Разговор с де Труа, чем дальше, тем меньше казался ему событием, заслуживающим внимания. Он и в первый момент не поверил уродливому монаху до конца. Да, брат Гийом и прочие подобные ему, взяли воли несколько через край; да надо будет, при случае, кое-кому недвусмысленно дать по рукам, но изображать их темной организованной силой, способной вершить судьбами целых государств, это пожалуй, даже и смешно. Великому магистру, в общем, не нравилось, что брат Гийом торчит все время при Гюи и может давать тому какие угодно советы, и даже убедить короля этим советам последовать. Но дело в том, что не в руках Гюи сейчас сила, и сколько им не верти, ничего особенного не добьешься. Сила есть у Конрада, еще у десятка, полутора баронов, немного силы есть у Госпиталя, а все остальное у Храма и его великого магистра. Граф представил себе мысленно всю разветвленную структуру военной организации ордена, и подумал, может ли он в один момент поднять ее и направить в том направлении, которое он сочтет нужным. Несомненно! Вот сейчас достаточно вызвать писца, продиктовать приказ, сотня гусиных перьев размножит его в мгновение ока и сотня гонцов за полтора дня развезет его по крепостям и капеллам. И тогда тысячи и тысячи рыцарей… Кто этому сможет помешать? Пятерка велеречивых монахов? Нет, не сможет. Тогда в чем же заговор?!
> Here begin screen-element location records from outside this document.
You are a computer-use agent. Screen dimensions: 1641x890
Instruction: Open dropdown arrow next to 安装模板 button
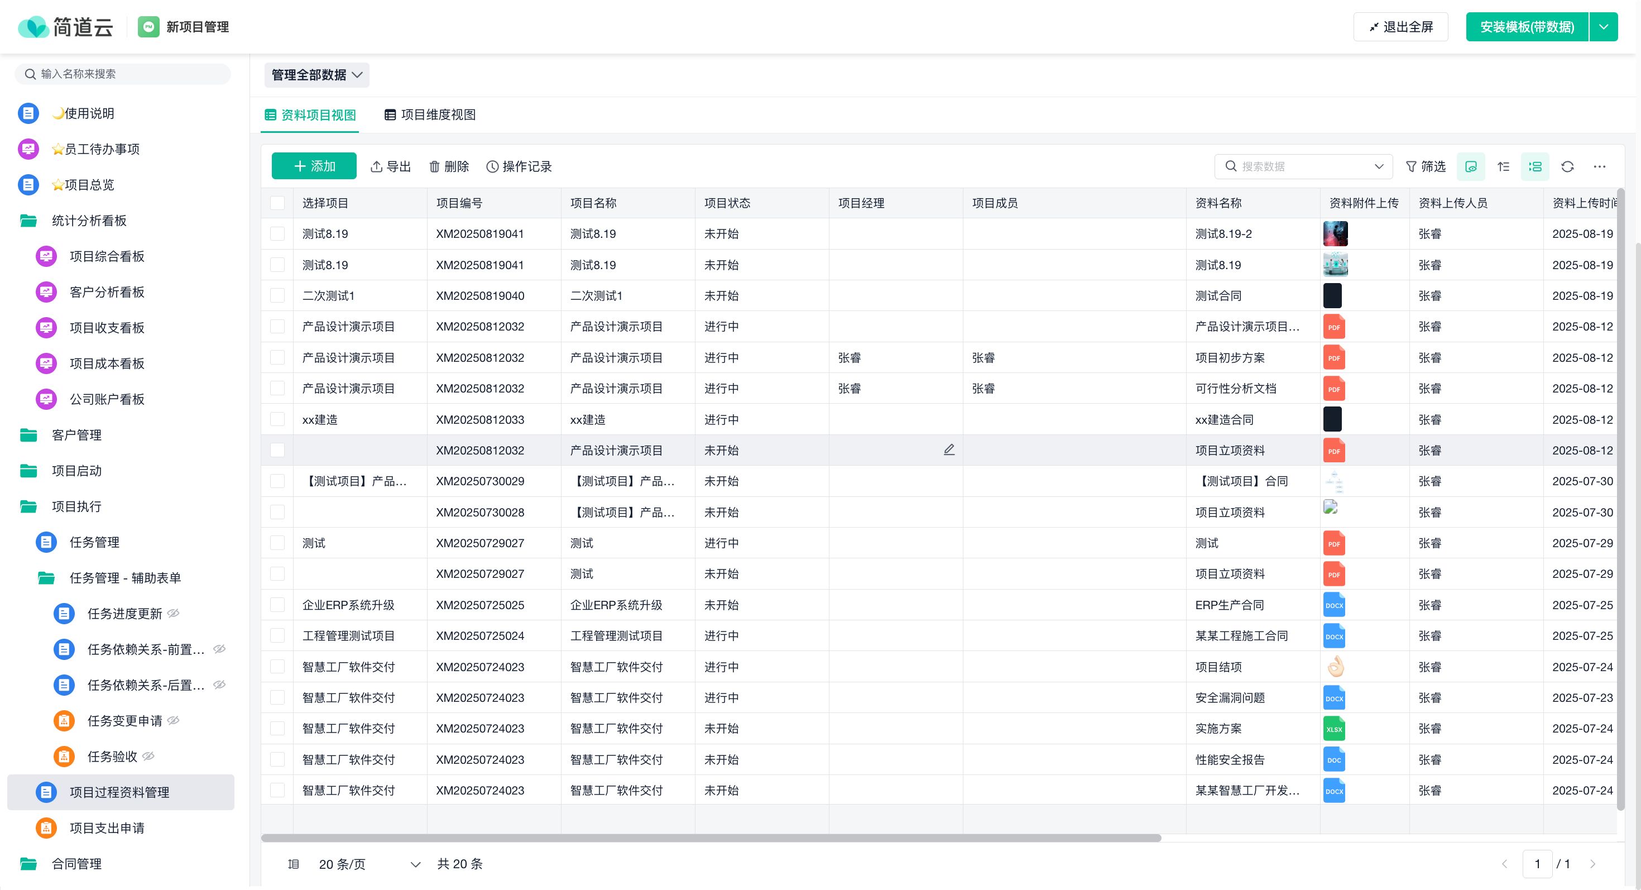(1603, 27)
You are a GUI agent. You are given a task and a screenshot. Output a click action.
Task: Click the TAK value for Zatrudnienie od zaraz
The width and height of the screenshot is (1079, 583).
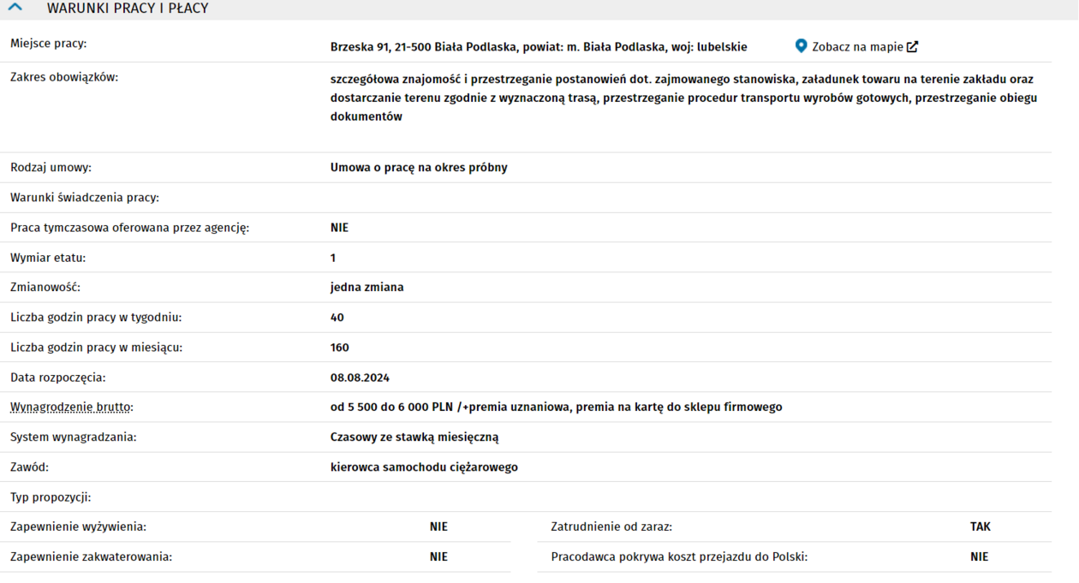tap(980, 527)
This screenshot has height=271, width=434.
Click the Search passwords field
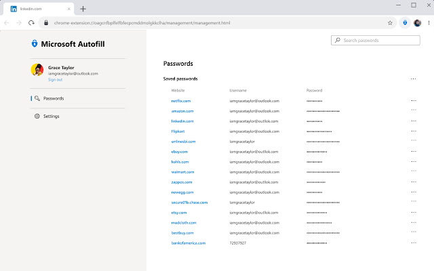[378, 41]
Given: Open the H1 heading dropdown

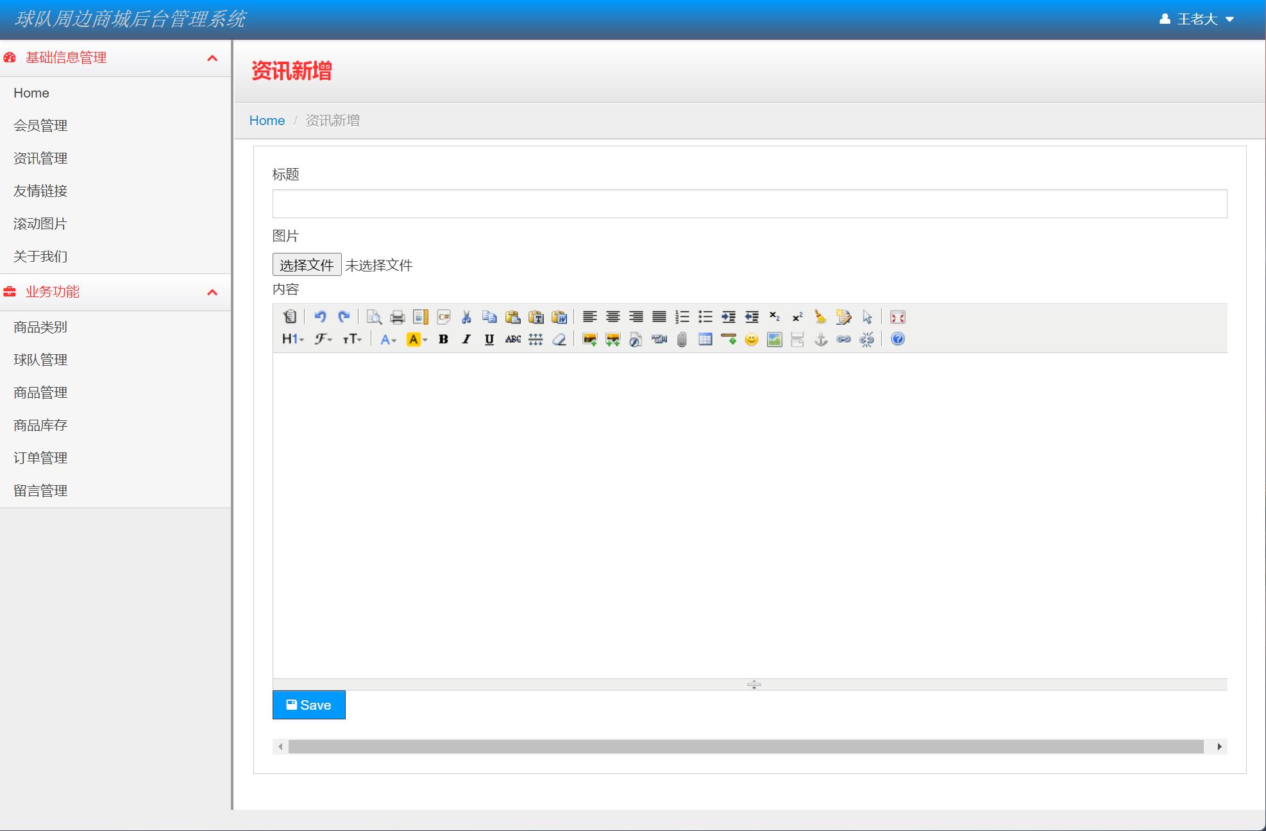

В то время, когда граф де Ридфор предавался подобным умозрительным упражнениям, брат Гийом беседовал с небезызвестной госпожой Жильсон.
— Вы все поняли, сударыня? У меня такое впечатление, что вы поняли не все.
Госпожа Жильсон хотела что-то ответить, но не смогла, у нее перехватило горло.
— Что с вами, сударыня? — мягко поинтересовался монах.
— Вы же знаете, святой отец, я никогда не отказывалась…
— Еще бы, — сузил глаза брат Гийом и, начавшаяся было, речь собеседницы сбилась.
— Я и сейчас, я ведь не отказываюсь, я просто прошу…
— О чем?
— Ну, вы же понимаете… Может быть это сделает кто-то другой? У меня с графом Рено особые отношения. Когда-то я любила его. Более того, я и сейчас, и сейчас даже, несмотря на все, что между нами вставало…
Брат Гийом кивнул.
— Да, мне известно это, и предлагая вам отравить графа Рено Шатильонского, я учитывал, что вы его любите. Но не для того чтобы вас помучить я заставляю вас это сделать.
— А почему же, святой отец, — глаза госпожи Жильсон заблестели в преддверии слез.
— А потому, что графу Рено тоже известно о вашей любви к нему. Любовь трудно симулировать, но еще труднее скрыть. Граф Рено ощущает себя загнанным зверем, каким он и является на самом деле. Он сделал все, что от него требовалось и теперь он никому не нужен. Он это знает и подозревает, что его попытаются убить. Поэтому он никого не подпустит к себе близко. Ваша любовь к нему, это броня, которая защитит вас от его подозрений. От другого человека граф не примет чашу с вином, от вас примет.
— Я поняла вас, — сказала смертельно бледная женщина.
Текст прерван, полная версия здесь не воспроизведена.